Has YouTube received a traffic boost for its relaunched design?

That depends on who you ask.

The U.K.’s Daily Mail is reporting a traffic boost, while YouTube star Joe Penna (Mystery Guitar Man) claims the opposite in a recent GigaOM story.

Known as Cosmic Panda, the YouTube redesign was intended to help YouTube become the “new TV” with Hulu-like colors, a news feed similar to that of Facebook, and a homepage unique to each user’s subscriptions.

According to Daily Mail, which cites a ComScore study, YouTubers are staying on the site 60 percent longer following the redesign earlier this month, and subscriptions to the site for various content creators have risen by 50 percent.

The new front page of YouTube no longer features the top content on the site. That content is only found after hitting the browse tab.

Since users are only watching videos by the content creators they signed up to follow, it makes sense the personalized homepage would keep people viewing videos longer.

This new level of personalization, however, has negatively impacted popular YouTubers like Penna, who used to be on the main page on a regular basis due to the popularity of his work. That front page status, in turn, ensured his videos saw a steady stream of traffic greater than his subscriber count.

Penna, who has been on the site since 2006 and collected 308 million views since however, admitted during a Reddit question and answer session (AMA) that he saw a dip of 60% percent in traffic following the redesign.

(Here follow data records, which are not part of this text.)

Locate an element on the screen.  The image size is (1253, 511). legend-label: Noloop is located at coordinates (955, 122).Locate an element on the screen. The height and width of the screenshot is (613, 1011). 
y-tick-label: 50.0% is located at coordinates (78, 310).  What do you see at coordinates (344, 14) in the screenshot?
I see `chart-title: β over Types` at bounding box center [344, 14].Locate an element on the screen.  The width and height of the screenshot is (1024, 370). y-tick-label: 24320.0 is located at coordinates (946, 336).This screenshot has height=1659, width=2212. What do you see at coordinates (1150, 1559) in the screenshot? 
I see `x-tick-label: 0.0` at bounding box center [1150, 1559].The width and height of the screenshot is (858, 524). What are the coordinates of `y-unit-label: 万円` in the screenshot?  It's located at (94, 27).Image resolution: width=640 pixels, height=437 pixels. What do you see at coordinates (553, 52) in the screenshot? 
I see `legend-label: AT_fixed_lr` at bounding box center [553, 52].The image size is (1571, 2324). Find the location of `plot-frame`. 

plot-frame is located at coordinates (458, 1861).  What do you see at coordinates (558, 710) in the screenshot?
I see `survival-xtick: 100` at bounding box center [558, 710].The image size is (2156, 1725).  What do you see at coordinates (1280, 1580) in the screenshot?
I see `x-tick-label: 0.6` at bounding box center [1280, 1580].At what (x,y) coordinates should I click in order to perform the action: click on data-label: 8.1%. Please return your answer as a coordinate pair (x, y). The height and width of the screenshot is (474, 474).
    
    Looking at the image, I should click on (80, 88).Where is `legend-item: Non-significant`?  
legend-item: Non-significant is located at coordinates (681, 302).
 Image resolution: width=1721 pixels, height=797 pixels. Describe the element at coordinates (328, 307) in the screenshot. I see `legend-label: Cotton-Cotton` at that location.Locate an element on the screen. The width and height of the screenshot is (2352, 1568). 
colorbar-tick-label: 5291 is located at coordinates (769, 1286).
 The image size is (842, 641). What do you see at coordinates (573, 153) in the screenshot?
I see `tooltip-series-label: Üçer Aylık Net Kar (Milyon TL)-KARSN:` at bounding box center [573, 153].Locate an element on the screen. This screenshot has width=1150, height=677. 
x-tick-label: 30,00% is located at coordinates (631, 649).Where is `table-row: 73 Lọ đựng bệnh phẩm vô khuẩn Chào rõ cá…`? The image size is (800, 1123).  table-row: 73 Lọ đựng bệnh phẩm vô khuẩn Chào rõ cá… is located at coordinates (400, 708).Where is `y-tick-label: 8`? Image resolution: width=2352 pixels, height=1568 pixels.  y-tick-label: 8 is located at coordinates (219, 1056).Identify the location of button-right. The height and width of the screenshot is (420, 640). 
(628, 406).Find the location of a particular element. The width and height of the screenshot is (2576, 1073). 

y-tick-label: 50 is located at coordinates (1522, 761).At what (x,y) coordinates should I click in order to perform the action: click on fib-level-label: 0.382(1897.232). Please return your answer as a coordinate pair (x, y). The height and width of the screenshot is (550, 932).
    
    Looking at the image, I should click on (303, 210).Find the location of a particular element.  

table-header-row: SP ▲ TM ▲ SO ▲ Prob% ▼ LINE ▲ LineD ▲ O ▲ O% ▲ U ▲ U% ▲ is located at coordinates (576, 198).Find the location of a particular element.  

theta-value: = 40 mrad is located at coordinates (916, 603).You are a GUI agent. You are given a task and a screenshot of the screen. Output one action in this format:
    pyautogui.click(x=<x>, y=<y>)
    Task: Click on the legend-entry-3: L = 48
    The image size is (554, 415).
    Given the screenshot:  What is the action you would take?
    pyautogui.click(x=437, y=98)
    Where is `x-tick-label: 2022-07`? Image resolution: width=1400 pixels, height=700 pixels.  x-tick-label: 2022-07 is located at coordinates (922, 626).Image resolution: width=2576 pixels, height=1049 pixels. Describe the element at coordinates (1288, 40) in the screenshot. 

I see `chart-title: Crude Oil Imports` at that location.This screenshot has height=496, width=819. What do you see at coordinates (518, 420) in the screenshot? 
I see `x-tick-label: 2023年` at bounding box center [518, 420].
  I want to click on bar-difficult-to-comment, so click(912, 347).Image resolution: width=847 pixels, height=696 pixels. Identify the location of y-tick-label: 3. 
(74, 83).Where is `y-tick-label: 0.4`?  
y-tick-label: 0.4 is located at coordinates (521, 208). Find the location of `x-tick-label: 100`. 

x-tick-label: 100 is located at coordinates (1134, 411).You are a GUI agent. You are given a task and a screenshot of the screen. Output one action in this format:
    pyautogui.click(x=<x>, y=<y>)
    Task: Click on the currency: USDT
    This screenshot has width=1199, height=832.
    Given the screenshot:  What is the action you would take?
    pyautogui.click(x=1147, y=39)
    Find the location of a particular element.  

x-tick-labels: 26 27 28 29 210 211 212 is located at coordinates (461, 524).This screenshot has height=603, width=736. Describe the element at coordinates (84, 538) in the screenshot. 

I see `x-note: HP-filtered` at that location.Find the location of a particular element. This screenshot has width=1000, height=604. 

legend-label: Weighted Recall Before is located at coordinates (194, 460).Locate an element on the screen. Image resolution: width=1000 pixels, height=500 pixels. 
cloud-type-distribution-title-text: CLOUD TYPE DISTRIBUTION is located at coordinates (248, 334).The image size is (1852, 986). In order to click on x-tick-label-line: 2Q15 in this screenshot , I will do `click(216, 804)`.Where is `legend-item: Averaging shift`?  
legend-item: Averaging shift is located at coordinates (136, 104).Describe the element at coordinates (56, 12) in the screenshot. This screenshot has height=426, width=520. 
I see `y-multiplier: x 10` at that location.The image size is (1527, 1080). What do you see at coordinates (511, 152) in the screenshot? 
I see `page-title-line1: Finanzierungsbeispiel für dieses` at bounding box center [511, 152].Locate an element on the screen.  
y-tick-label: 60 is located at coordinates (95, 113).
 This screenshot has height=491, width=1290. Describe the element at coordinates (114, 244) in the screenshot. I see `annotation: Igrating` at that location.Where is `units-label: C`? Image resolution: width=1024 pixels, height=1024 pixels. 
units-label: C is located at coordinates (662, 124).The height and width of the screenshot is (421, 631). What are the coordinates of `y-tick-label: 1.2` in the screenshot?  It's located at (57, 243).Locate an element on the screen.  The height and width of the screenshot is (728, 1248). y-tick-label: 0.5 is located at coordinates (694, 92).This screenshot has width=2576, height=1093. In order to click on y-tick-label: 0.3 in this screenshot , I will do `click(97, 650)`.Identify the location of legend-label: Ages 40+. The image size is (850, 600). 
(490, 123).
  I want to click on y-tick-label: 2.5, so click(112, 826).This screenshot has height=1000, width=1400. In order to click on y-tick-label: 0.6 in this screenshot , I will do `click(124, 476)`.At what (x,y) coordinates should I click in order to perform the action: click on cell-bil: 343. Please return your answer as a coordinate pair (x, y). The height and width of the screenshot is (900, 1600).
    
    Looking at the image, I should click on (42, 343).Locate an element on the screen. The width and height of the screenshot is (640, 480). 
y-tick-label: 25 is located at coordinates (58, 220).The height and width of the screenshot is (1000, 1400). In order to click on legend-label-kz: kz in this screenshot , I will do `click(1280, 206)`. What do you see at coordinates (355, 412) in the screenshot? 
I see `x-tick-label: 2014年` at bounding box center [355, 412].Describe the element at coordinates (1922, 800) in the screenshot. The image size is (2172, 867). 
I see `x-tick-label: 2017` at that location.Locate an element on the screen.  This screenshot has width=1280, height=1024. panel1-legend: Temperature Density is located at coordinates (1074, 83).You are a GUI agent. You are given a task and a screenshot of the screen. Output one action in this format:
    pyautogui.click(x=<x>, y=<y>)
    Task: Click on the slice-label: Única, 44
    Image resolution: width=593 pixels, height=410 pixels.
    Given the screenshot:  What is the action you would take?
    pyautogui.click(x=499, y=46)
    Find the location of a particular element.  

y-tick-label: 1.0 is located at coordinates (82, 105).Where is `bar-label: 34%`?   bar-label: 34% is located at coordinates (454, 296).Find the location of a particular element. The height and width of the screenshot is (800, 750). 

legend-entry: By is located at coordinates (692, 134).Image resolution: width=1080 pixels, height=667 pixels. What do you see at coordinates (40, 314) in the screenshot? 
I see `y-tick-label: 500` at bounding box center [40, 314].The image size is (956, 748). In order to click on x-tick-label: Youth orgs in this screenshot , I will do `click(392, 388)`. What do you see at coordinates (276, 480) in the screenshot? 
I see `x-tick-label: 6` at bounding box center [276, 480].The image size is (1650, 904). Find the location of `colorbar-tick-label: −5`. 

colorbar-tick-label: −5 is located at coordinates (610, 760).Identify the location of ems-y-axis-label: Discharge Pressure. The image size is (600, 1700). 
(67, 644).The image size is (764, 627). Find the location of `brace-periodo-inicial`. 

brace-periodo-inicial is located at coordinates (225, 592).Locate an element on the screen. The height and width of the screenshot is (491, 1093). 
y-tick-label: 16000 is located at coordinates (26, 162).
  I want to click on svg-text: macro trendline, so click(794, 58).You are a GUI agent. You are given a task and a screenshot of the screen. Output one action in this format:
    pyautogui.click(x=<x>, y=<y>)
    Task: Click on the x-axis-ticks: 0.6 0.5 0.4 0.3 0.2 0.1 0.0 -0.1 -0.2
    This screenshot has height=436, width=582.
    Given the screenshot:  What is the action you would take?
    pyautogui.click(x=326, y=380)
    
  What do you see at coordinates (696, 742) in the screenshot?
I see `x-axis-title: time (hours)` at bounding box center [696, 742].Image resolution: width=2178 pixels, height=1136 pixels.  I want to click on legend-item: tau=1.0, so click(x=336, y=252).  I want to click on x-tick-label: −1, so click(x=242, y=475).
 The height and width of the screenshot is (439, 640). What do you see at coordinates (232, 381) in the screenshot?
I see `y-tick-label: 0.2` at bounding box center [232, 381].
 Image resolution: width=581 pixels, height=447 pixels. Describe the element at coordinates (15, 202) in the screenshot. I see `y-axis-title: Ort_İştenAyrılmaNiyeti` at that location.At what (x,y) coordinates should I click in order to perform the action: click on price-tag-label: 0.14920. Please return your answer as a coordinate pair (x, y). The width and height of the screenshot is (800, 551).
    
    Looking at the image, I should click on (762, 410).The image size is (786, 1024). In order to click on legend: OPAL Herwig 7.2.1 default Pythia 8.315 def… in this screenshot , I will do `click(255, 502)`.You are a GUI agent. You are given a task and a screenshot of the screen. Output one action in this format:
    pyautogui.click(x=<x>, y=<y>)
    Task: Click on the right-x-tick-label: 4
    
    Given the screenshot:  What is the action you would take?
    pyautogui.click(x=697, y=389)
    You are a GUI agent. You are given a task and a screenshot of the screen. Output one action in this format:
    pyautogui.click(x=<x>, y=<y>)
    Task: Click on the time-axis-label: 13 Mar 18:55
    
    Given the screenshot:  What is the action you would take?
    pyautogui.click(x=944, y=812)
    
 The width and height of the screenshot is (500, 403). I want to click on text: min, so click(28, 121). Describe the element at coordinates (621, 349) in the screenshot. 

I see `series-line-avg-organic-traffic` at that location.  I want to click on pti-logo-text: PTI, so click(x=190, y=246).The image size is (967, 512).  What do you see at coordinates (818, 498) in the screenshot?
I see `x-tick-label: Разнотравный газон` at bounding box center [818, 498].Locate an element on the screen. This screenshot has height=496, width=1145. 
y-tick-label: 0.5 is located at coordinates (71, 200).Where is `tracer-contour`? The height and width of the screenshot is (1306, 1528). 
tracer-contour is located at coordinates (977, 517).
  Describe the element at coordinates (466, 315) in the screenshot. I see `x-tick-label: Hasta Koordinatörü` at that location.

GigaOM asked a YouTube representative about Penna’s experience and got an answer skirting the issue and focusing insteadon the overall traffic increase:

“While we aim to incorporate user feedback into future iterations, we’re encouraged by the data we’re seeing around the site changes since we launched them in December. Engagement is steady and logged in usage and subscriptions are on the rise.”

It’s not all bad traffic news for top content creators like Penna, however. YouTube’s new algorithm—a change inspired by the recent reply girls controversy—seems to have rectified the traffic lost to the busty opportunists.

“It’s a bit early to tell but, comparing to previous weeks, my views are up by around 15%,” Penna wrote on Reddit.